Saturday, 23 March 2013

What we can do to clean up our act

Will you clear your own food tray at the foodcourt? There's a limit to raising productivity to lower the demand for foreign workers. It would be far more efficient - and quicker - if we Singaporeans learn to do more tasks ourselves.
By Ivan Png, Published The Straits Times, 22 Mar 2013

SINCE Finance Minister Tharman Shanmugaratnam announced the Government's 2013 Budget, Singaporeans have engaged in an intense debate about productivity and our stubborn reliance on foreign workers.

Businesses have been exhorted to automate, using machines and information technology (IT) to help workers do more in the same time. Even more has been said about foreign worker quotas, dependency ratios, and levies.

However, the discussion seems to have mostly overlooked the role of Singaporeans in reducing the need for foreign workers.

One way is for Singaporeans to perform the work, such as construction and cleaning, that we supposedly refuse, but which people in Australia, Hong Kong, South Korea, Japan and New Zealand - with no easy supply of cheap foreign workers - all do. But, I'll leave that discussion for another day.

The other way to reduce the need for foreign workers is to change our habits and choices.

Let me elaborate in the context of two lines of work - gardening and cleaning.

The greenery throughout our island distinguishes Singapore from many other cities, and helps to make our homeland very liveable.

However, our Garden City depends on a small army of foreign workers to maintain trees, trim bushes, cut grass.
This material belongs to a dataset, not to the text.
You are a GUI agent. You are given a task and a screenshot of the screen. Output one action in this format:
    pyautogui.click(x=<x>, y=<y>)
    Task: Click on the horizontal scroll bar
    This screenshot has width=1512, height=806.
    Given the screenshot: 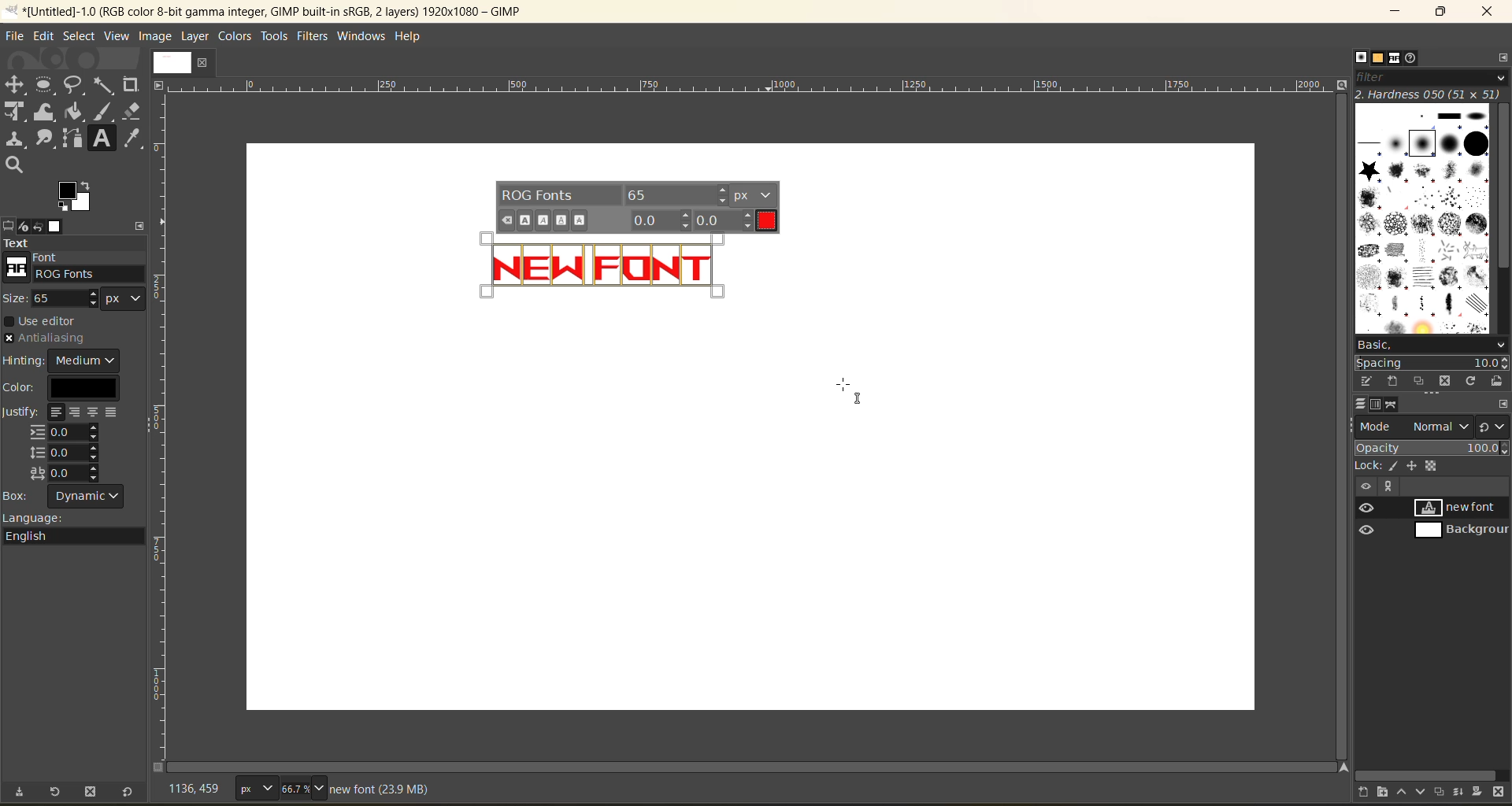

All those trees, bushes and grass add up to a huge amount of maintenance work.

What to do? In the future, landscape architecture should emphasise design for maintenance.

Among the 10 trees featured on the National Parks Board website, only one, the Saga, is described as "low-maintenance".

Evidently, trees differ in the need for maintenance. If we gradually shift towards planting low-maintenance trees, over the long term, we will still reap a reward in shade, heat absorption, and oxygenation, but at a lower cost in dollars and foreign workers.

Is it really necessary to clear large areas and slopes, and plant them with grass?

Wouldn't it be equally green and much less costly to leave areas to grow wild?

If slopes have to be planted at all, can we use creepers or other plants that do not require frequent cutting?

From any viewpoint - aesthetic, climatic, or health - we do not need to make every open area look like a golf course with a manicured flat green.

Historically, another of our international distinctions was being one of the world's cleanest cities - due to good behaviour, inculcated through repeated government publicity campaigns.

However, in recent years, littering has returned (with a vengeance) and the dirty secret of our apparent cleanliness is another army of foreign workers, cleaning corridors, roads, foodcourts, everywhere.

Reducing the need for foreign cleaners will be challenging.

We must make cleanliness everyone's responsibility, not just the responsibility of cleaners.

The recent initiative for us to clear our own tables at foodcourts is a good start.

Indeed, the Government should bring back "Keep Singapore Clean" campaigns to instill the anti-littering message. Such campaigns may seem paternalistic and inconsistent with being a "world class" city, but, I feel that it is even worse to be Third World in mentality and pretend that we are First World.

An easier move is at the workplace. A cleaner comes twice a day to clear my bin. Obviously, that is not necessary, and the university has surveyed faculty members to ask how frequently we would like the cleaning service. Some of my colleagues chose once a week!

With the number of foreign work permit holders (other than in construction and domestic work) having ballooned by 55,000 from 394,000 to 449,000 in just five years between 2007 and 2012, the problem is evident.

Of course, to some extent, it is possible to increase the productivity of gardeners and cleaners through automation and IT.

But automation and IT go only so far - unless robots become so clever that they can cut grass on slopes and clear tables. Otherwise, we must all change our behaviour and quickly.

The writer is Lim Kim San Professor at the NUS Business School, and Professor of Economics and Information Systems at the National Universityof Singapore.